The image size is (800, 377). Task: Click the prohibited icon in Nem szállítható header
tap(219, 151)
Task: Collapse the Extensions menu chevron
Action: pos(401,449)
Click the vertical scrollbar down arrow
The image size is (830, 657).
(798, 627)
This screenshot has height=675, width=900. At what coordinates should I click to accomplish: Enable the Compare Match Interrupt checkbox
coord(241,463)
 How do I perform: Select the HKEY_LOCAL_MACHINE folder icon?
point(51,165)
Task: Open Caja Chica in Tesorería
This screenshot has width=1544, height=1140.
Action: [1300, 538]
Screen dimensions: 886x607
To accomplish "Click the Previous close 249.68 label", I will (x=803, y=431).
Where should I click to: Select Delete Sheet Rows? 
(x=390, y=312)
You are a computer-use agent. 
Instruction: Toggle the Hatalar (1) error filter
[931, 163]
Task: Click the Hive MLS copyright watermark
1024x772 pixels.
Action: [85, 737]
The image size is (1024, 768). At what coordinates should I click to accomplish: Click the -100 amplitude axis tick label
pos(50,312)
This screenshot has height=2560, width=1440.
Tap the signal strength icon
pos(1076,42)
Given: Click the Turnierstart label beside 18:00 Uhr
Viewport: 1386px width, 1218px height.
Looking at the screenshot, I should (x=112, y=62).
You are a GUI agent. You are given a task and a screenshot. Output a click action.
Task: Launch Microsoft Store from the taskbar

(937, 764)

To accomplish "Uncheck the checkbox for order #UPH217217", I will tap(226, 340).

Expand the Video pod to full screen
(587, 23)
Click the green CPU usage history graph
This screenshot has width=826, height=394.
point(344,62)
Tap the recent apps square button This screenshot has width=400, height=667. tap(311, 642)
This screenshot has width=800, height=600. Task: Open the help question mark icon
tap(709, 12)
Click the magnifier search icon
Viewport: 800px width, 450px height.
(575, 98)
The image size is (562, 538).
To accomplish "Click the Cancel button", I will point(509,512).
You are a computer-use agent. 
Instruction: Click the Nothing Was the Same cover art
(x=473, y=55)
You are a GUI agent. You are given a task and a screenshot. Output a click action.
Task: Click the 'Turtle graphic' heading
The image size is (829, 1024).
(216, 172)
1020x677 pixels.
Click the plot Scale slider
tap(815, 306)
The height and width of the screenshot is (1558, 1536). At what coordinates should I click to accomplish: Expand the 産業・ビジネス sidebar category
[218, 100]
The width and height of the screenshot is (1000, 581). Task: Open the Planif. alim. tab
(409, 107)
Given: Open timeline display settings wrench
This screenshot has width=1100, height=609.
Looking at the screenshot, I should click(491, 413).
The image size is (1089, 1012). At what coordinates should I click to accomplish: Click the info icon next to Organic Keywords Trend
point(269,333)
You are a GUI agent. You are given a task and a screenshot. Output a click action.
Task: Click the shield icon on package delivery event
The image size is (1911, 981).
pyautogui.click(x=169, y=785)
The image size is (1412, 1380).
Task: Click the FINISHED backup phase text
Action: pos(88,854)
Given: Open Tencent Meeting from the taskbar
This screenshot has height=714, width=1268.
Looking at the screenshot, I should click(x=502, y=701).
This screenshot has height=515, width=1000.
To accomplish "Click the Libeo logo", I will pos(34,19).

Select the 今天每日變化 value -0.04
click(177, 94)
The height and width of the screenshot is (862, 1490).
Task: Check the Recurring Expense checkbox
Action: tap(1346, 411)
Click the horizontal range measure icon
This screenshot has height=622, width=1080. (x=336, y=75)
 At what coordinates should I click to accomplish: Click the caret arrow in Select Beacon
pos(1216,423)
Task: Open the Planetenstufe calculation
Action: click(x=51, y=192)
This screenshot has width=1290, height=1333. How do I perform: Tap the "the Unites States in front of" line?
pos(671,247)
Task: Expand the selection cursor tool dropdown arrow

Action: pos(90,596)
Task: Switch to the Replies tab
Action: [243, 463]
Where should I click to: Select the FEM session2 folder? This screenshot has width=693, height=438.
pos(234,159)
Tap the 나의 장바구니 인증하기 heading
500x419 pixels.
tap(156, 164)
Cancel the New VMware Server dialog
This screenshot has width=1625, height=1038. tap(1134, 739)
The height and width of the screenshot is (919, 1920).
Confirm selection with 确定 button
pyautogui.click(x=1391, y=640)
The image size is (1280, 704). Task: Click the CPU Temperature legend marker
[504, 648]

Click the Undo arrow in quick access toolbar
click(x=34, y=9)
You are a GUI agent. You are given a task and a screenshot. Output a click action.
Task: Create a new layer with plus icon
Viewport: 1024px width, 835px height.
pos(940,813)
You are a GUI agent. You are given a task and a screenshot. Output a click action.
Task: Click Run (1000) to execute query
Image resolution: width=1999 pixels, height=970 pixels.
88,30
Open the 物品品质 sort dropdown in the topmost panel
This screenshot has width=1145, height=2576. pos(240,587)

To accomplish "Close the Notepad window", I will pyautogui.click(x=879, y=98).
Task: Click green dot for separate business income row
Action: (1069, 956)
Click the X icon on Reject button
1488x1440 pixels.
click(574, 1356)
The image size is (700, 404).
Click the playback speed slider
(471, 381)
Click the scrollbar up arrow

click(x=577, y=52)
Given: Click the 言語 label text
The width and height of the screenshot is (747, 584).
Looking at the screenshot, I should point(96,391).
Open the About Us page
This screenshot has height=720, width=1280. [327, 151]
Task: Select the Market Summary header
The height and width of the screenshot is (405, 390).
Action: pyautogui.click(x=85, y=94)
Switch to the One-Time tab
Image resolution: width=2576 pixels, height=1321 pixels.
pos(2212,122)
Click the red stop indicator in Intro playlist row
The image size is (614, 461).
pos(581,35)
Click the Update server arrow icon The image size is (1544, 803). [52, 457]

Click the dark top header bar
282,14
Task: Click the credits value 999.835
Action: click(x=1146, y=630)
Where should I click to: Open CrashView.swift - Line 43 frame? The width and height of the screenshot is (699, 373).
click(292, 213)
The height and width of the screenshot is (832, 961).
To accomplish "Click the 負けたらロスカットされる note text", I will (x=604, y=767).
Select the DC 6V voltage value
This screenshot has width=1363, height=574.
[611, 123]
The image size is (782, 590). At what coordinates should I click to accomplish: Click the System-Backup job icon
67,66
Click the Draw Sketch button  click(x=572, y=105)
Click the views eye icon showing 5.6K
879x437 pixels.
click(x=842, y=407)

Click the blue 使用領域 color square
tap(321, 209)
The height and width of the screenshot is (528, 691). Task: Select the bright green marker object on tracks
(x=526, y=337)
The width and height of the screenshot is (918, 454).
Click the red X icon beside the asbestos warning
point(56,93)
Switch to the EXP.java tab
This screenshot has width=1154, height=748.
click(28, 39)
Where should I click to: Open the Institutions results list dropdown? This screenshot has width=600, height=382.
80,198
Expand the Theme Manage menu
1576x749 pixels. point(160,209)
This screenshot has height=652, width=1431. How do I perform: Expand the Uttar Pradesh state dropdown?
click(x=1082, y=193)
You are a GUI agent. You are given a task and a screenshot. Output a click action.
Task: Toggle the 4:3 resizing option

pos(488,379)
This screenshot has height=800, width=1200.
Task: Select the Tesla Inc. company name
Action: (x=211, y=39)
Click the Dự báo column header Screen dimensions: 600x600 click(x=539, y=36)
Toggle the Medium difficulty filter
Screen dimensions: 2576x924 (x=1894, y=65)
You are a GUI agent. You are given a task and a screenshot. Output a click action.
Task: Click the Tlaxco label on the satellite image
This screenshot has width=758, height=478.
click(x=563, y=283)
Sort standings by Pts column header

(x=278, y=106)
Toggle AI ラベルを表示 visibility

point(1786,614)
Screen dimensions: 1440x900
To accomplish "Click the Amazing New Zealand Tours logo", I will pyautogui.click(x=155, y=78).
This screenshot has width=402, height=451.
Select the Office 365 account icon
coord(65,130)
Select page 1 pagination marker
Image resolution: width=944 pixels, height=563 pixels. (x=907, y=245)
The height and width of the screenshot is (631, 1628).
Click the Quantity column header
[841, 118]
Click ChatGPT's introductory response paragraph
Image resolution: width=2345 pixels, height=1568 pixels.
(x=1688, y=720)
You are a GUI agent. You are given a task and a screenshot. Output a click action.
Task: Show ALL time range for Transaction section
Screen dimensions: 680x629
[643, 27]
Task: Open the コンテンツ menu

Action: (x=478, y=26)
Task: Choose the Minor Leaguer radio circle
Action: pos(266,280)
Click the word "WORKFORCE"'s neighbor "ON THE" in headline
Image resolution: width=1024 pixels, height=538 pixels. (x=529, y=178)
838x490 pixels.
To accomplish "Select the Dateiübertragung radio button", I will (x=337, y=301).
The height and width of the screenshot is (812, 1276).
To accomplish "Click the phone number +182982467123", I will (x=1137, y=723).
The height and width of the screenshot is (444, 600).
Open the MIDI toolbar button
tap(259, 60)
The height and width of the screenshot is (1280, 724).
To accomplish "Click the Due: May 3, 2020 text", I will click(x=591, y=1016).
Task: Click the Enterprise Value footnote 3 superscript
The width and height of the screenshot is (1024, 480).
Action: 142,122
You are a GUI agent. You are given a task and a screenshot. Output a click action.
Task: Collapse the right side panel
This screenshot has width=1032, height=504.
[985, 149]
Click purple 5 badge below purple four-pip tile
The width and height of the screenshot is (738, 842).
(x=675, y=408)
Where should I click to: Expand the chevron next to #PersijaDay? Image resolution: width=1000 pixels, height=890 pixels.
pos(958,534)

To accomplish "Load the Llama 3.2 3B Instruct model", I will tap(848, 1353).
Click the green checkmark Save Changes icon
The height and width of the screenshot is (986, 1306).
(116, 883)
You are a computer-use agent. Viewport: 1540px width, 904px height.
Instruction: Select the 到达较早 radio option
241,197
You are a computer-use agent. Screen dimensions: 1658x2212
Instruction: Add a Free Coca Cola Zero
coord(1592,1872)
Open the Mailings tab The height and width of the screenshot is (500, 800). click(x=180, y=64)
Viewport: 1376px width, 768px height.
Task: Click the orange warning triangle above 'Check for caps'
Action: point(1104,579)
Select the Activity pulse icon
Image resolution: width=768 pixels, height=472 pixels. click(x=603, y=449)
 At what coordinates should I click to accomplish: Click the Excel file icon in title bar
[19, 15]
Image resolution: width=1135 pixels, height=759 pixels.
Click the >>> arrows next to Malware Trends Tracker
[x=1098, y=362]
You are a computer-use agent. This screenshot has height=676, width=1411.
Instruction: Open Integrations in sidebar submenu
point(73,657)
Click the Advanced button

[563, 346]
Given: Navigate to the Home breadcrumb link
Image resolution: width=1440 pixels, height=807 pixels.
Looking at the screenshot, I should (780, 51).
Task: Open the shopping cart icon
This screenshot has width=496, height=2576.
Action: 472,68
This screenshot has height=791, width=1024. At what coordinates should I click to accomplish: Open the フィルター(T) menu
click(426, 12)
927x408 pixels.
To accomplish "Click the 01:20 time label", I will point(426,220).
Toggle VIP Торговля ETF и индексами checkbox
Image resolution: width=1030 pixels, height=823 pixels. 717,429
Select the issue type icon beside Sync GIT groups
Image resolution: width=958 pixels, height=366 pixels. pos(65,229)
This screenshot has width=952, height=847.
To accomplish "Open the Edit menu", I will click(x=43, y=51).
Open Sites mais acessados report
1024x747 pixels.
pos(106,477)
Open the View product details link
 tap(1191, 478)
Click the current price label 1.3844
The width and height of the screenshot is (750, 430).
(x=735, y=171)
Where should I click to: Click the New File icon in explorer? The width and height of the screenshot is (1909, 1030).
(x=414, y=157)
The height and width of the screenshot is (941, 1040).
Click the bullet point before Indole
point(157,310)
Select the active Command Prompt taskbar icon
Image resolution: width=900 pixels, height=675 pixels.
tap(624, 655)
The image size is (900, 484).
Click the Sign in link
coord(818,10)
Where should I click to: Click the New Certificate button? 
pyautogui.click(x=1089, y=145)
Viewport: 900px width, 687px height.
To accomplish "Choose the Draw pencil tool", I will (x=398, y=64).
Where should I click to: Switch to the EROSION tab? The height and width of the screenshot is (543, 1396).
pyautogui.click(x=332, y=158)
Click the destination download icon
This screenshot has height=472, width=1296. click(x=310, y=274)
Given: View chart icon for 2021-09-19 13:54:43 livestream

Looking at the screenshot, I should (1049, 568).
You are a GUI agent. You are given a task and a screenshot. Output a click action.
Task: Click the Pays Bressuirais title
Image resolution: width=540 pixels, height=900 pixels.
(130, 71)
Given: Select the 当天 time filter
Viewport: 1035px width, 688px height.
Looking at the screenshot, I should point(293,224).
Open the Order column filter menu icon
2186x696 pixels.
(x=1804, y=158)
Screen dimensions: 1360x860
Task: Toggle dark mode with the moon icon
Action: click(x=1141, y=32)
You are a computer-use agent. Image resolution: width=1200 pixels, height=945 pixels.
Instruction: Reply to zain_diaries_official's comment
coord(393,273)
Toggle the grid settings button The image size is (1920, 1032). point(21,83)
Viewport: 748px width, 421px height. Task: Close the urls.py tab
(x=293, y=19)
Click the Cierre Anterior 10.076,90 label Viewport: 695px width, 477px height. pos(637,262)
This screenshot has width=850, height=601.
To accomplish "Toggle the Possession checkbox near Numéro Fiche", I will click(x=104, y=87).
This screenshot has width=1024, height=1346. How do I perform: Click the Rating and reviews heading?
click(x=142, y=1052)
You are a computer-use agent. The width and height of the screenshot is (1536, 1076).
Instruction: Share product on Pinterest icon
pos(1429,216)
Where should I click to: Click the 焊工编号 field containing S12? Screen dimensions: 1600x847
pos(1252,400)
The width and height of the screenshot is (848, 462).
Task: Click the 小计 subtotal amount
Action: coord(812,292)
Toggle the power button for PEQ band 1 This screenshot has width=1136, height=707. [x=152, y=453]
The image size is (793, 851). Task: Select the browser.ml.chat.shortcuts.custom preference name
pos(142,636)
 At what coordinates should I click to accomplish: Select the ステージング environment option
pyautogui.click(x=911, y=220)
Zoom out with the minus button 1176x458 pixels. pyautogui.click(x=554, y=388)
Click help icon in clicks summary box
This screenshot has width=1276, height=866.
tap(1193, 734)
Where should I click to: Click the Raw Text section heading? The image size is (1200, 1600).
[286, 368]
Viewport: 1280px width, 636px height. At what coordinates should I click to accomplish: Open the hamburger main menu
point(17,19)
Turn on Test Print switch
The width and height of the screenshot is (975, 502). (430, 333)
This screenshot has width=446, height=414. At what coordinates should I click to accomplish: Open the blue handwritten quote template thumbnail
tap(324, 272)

━━━━━━━━━━

--- Directions for this task ---
The line above containing "Click the destination download icon", the line containing "Toggle the grid", and every line between them are to be transcribed exactly; no other line is wanted.

--- Response ---
Click the destination download icon
This screenshot has height=472, width=1296. click(x=310, y=274)
Given: View chart icon for 2021-09-19 13:54:43 livestream

Looking at the screenshot, I should (1049, 568).
You are a GUI agent. You are given a task and a screenshot. Output a click action.
Task: Click the Pays Bressuirais title
Image resolution: width=540 pixels, height=900 pixels.
(130, 71)
Given: Select the 当天 time filter
Viewport: 1035px width, 688px height.
Looking at the screenshot, I should point(293,224).
Open the Order column filter menu icon
2186x696 pixels.
(x=1804, y=158)
Screen dimensions: 1360x860
Task: Toggle dark mode with the moon icon
Action: click(x=1141, y=32)
You are a computer-use agent. Image resolution: width=1200 pixels, height=945 pixels.
Instruction: Reply to zain_diaries_official's comment
coord(393,273)
Toggle the grid settings button The image size is (1920, 1032). point(21,83)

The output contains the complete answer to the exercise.